Ben Affleck’s ‘Tabloid Scrutiny’ Helped His Performance In ‘Gone Girl’


It seems like Ben Affleck has had nine lives in Hollywood. He started out as a promising writer and actor with his breakthrough Oscar winning script Good Will Hunting. After sharing the gold with co-writer and childhood friend Matt Damon, Affleck decided to cash that fame in for a bonafide matinee idol status in box office hits like Armageddon and Pearl Harbor.

Slowly but surely Affleck was saying yes to everything and his box office blunders coupled started to follow. Considering his box office bombs with the over exposure of his relationship to musician Jennifer Lopez, and Affleck found himself not as an actor but the cash cow of the tabloid industry. It was an interesting dichotomy where Affleck could sell himself on tabloids but couldn’t sell himself as anyone worth seeing in theaters.
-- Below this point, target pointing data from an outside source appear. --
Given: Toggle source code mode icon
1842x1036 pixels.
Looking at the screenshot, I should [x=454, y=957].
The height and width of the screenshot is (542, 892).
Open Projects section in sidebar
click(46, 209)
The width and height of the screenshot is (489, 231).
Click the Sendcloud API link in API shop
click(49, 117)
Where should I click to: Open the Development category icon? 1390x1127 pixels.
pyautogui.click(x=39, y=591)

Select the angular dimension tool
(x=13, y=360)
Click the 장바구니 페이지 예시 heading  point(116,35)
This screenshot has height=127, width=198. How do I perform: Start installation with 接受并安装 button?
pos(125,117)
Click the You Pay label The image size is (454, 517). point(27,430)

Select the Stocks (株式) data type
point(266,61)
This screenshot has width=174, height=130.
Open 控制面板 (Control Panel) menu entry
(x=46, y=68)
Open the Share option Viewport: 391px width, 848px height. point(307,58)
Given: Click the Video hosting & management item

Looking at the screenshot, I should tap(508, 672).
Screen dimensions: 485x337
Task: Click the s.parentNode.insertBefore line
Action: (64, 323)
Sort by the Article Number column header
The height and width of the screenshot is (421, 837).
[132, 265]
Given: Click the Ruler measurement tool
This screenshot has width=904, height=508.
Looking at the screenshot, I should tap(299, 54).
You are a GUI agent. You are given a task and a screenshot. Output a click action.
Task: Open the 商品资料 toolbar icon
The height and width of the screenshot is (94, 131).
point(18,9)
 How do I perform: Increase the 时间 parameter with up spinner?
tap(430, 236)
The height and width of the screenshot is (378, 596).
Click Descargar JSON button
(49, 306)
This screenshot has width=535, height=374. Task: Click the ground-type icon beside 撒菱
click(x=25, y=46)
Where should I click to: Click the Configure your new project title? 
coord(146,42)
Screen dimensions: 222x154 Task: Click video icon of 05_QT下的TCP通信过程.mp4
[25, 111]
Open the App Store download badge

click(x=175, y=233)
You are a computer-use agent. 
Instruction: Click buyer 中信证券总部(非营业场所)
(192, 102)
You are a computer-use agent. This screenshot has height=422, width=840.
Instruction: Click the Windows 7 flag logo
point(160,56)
It wasn’t until his turn as a director with Gone Baby Gone, The Town, and the Oscar winning Argo, did it seem like Affleck was back and better than ever. Coming up next for Affleck, besides playing Batman, is David Fincher’s Gone Girl. According to the actor his past being one of the most scrutinized figures in Hollywood actually worked in his favor for once, and was something he could pull on for his upcoming role.

In Fincher’s Gone Girl Affleck plays Nick Dunne an unassuming everyday man who arrives to find his home ransacked and his wife Amy missing. Almost immediately Nick has to deal with his life being turned upside down, and the media is right there to cover his every step as he becomes the number one suspect in his wife’s disappearance and murder.

Entertainment Weekly visited the set and revealed that Ben had a lot in common with Nick Dunne. Describing a candlelight vigil for wife Amy, Nick addresses TV cameras, friends, family and police detectives.

“I may not behave the way the cameras want me to. If you need to mock somebody, mock me. But please don’t turn this investigation into a circus.”

Sound familiar? According to Affleck the media scrutiny his character is suddenly pulled into was all too familiar.

“It wasn’t something I had to do a lot of research for. I knew what it was like to have the tabloid world paying attention to me and ascribing negative motivations to whatever I might be engaging in. I knew what it was to be cast in a soap opera I had no control over.”

According to director David Fincher Affleck was the man for the job from the very beginning.

“We knew we needed somebody who was charming and could be seductive, who could be a ladies man, a guy’s guy, a frat boy. But most important, [someone] who had the wits and experience of knowing that situation. The gift of having Ben Affleck is that this is a guy who knows. He knows what a lose-lose situation is and understands what’s funny about it, however sad.”

Some audiences will get a taste of the film when it debuts at The New York Film Festival on September 26. For others Gone Girl hits theaters on October 3.